### MATERIAL FOR THIS EXERCISE

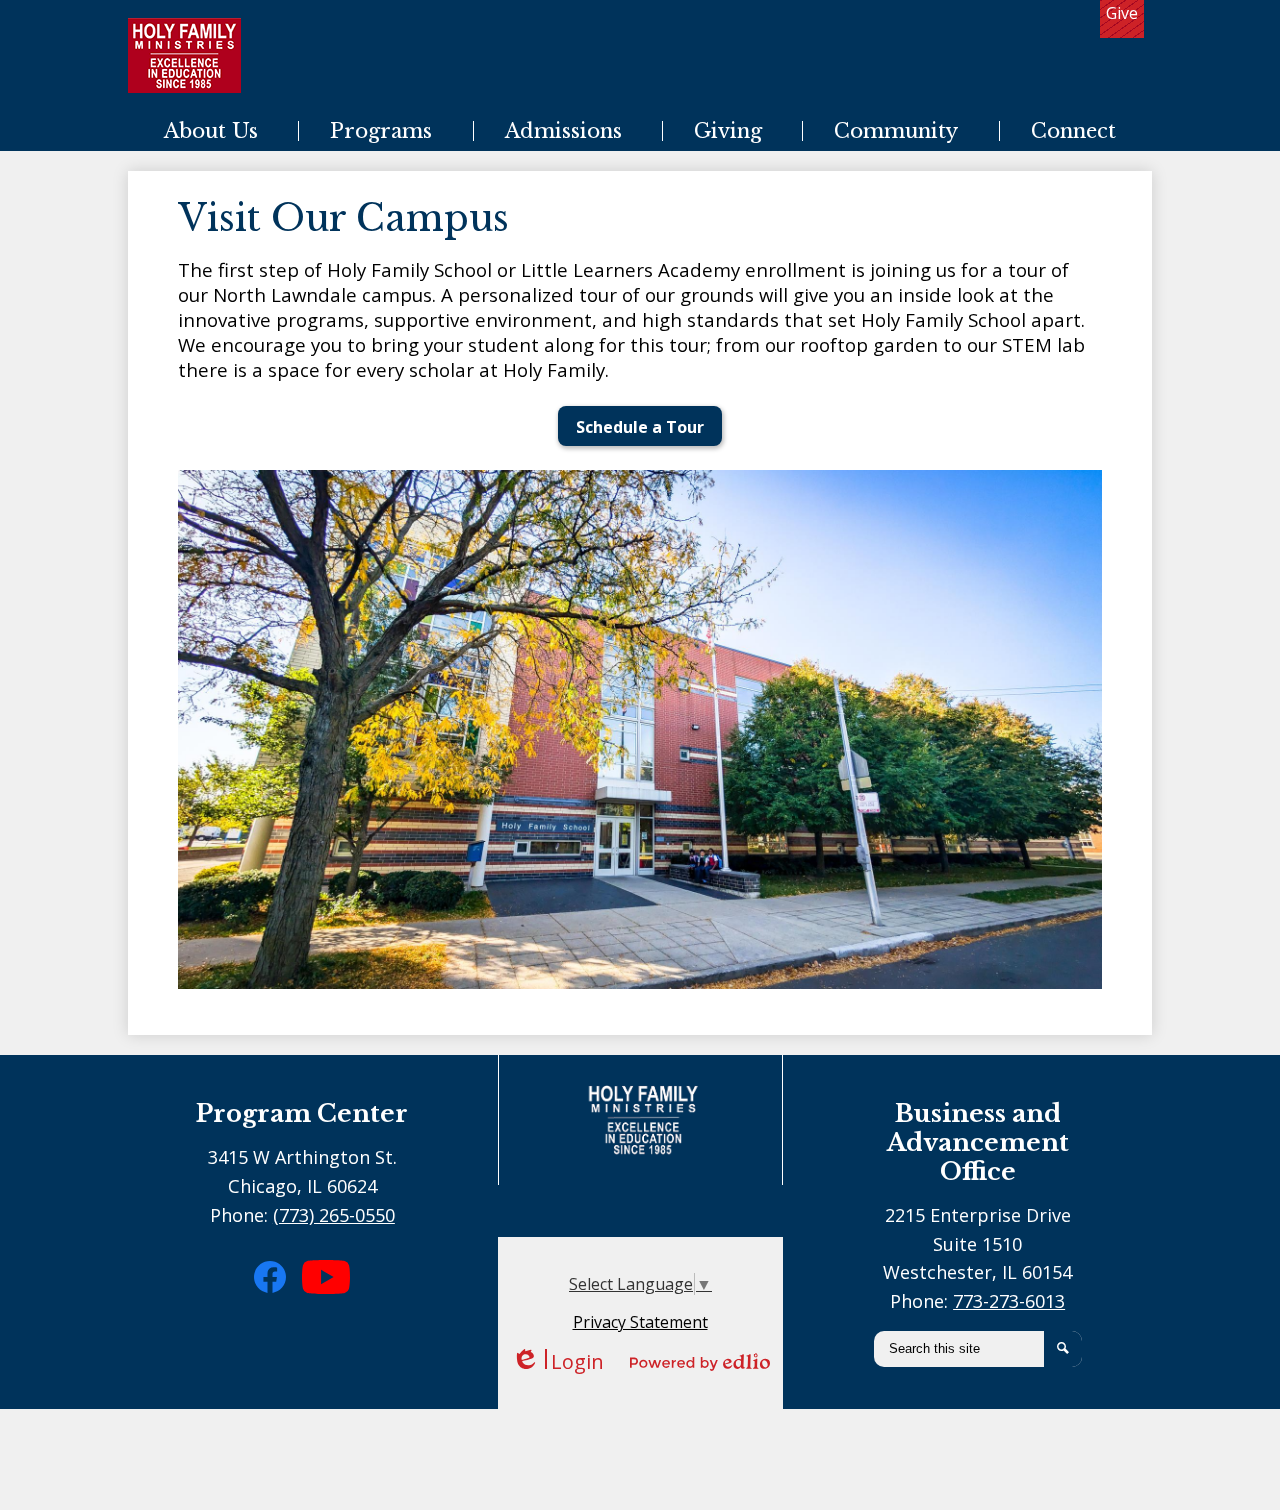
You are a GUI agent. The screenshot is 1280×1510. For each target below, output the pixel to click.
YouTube (328, 1320)
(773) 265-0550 (334, 1215)
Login (557, 1361)
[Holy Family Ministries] (184, 55)
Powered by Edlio (700, 1362)
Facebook (282, 1312)
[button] (211, 131)
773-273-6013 (1009, 1301)
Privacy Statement (640, 1322)
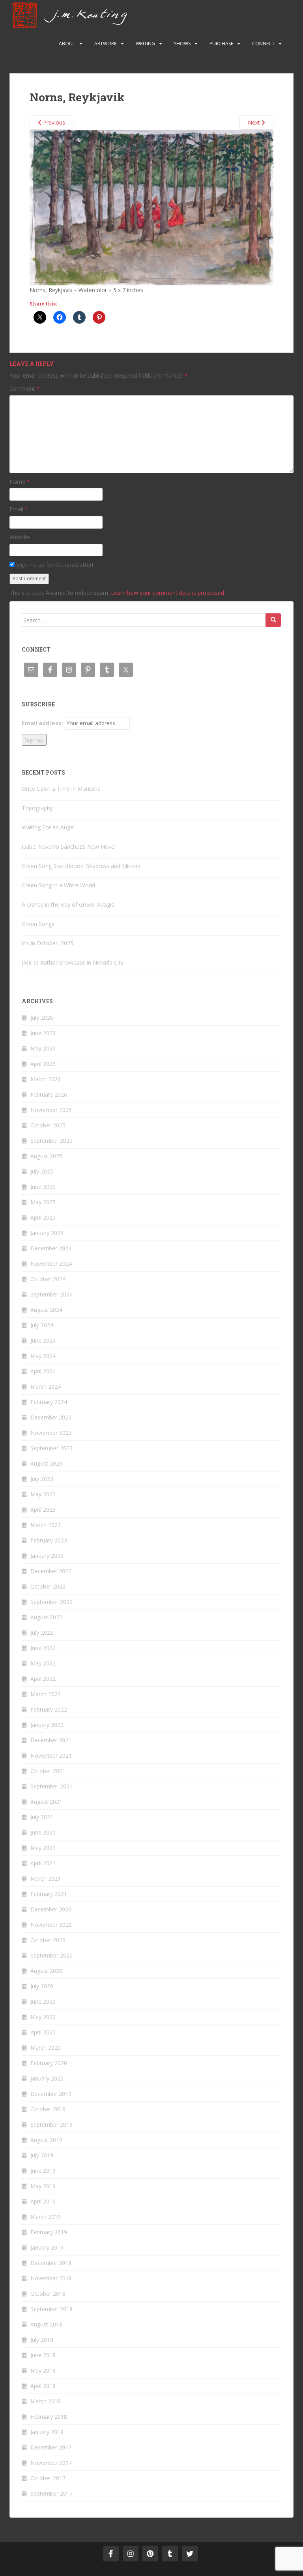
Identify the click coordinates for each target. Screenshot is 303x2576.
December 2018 (50, 2263)
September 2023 (51, 1448)
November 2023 (51, 1432)
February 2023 (48, 1540)
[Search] (273, 620)
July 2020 (41, 1986)
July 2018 (41, 2339)
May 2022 (43, 1663)
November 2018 (51, 2278)
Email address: (42, 723)
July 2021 (41, 1817)
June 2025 (43, 1186)
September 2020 (51, 1955)
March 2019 (45, 2216)
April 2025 (43, 1217)
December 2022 (50, 1571)
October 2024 (47, 1279)
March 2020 (45, 2047)
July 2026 (41, 1017)
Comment (24, 388)
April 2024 (43, 1371)
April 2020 (43, 2032)
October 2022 (47, 1586)
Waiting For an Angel (48, 827)
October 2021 (47, 1771)
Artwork (105, 43)
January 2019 (47, 2247)
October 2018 (47, 2293)
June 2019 (43, 2170)
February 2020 (48, 2063)
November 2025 (51, 1110)
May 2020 (43, 2017)
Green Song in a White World (58, 885)
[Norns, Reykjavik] (151, 206)
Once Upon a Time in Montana (61, 788)
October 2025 (47, 1125)
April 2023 (43, 1509)
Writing (145, 43)
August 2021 (46, 1801)
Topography (37, 808)
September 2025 (51, 1140)
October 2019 (47, 2109)
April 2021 (43, 1863)
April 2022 (43, 1678)
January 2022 (47, 1725)
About (67, 43)
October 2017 (47, 2478)
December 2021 (50, 1740)
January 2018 (47, 2432)
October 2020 (47, 1940)
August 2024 (46, 1309)
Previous (53, 122)
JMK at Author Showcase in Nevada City (72, 962)
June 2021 (43, 1832)
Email (18, 509)
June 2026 (43, 1033)
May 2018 (43, 2370)
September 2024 (51, 1294)
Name (19, 481)
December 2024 (50, 1248)
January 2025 (47, 1233)
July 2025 (41, 1171)
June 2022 (43, 1648)
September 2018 (51, 2309)
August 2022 (46, 1617)
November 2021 (51, 1755)
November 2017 (51, 2462)
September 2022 (51, 1602)
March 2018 (45, 2401)
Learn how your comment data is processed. (168, 592)
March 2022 (45, 1694)
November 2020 (51, 1924)
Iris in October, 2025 (47, 943)
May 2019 (43, 2186)
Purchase (221, 43)
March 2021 (45, 1878)
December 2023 (50, 1417)
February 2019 (48, 2232)
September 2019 (51, 2124)
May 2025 (43, 1202)
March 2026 (45, 1079)
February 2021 (48, 1894)
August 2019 (46, 2140)
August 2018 (46, 2324)
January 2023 (47, 1555)
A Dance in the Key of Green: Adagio (68, 904)
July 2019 (41, 2155)
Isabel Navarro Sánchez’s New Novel (69, 846)
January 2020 (47, 2078)
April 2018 (43, 2386)
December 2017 (50, 2447)
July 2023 (41, 1479)
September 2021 (51, 1786)
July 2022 (41, 1632)
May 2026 (43, 1048)
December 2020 (50, 1909)
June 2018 (43, 2355)
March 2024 (45, 1386)
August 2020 (46, 1970)
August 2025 (46, 1156)
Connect (263, 43)
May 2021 (43, 1847)
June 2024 (43, 1340)
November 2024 (51, 1263)
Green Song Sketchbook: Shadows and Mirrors (81, 866)
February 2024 (48, 1402)
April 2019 (43, 2201)
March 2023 (45, 1525)
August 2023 (46, 1463)
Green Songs (38, 924)
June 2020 (43, 2001)
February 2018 (48, 2416)
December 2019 (50, 2093)
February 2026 (48, 1094)
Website (19, 537)
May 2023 (43, 1494)
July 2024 (41, 1325)
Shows (182, 43)
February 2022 (48, 1709)
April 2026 (43, 1063)
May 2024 (43, 1356)
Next (255, 122)
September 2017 (51, 2493)
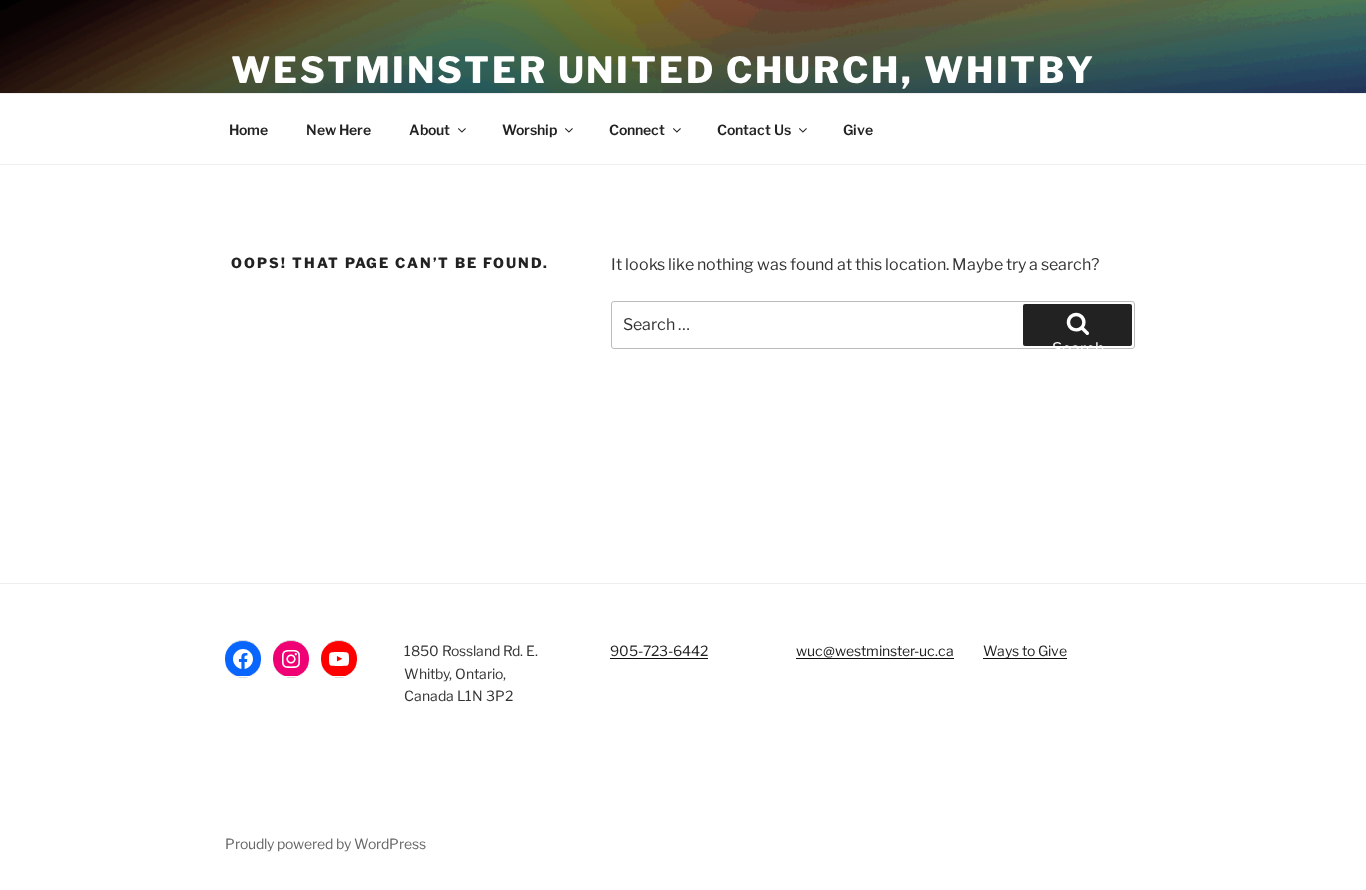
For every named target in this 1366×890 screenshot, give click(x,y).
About (429, 129)
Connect (637, 129)
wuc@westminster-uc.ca (875, 650)
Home (248, 129)
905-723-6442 (659, 650)
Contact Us (754, 129)
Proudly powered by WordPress (325, 843)
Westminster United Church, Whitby (663, 70)
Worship (529, 129)
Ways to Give (1025, 650)
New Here (338, 129)
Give (858, 129)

### HOW TO COMPLETE THIS TASK
Read the listing. Report every line that includes the word "April".

### PROBLEM SOLUTION
April 2025 (43, 1217)
April 2024 (43, 1371)
April 2020 (43, 2032)
April 2023 (43, 1509)
April 2021 (43, 1863)
April 2022 (43, 1678)
April 2018 (43, 2386)
April 2019 (43, 2201)
April 2026 (43, 1063)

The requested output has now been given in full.